于是,他只好如实答道:“大王,臣弟张天就在那块地界做县令,是前几月臣调来咸阳时,一同调来的。”
“好,你承认就好,你说他是胞弟,对吧。”秦元问。
张锋不知道这其中有什么别样的特殊含义,于是便点头说道:“对啊,臣弟才来不久,可是臣弟惹大王生气了?”
此时他也只能想出这么一个问题。
秦元冷笑道:“他若是只惹寡人生气就好了,你回去问问,明日早朝寡人便在书房等你。”
张锋点头,然后走了出去。
见着张锋的背影消失在游廊深处,逐渐没了踪迹,小李子才从殿外走了进来。
“这人倒是没有什么问题,可耐不住身边人有问题,但愿他不同流合污,如果他胞弟的事情与他有关,寡人绝不轻饶。”秦元眼眸闪烁着暗光。

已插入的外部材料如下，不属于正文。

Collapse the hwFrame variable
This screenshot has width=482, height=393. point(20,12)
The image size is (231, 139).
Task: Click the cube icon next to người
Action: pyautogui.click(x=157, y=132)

或许是上辈子在蓝星就是耕地人,因此他对于田地十分看重,他也知道老一辈对于耕地的执着与热爱,还有就是一系列贪赃枉法最为痛恨。
本来就不容易了,又不是大富大贵之人,偏偏还有人还盯上这些苦命人,这些从地里刨食吃的人。
想到这里,秦元就觉得气不打一处来。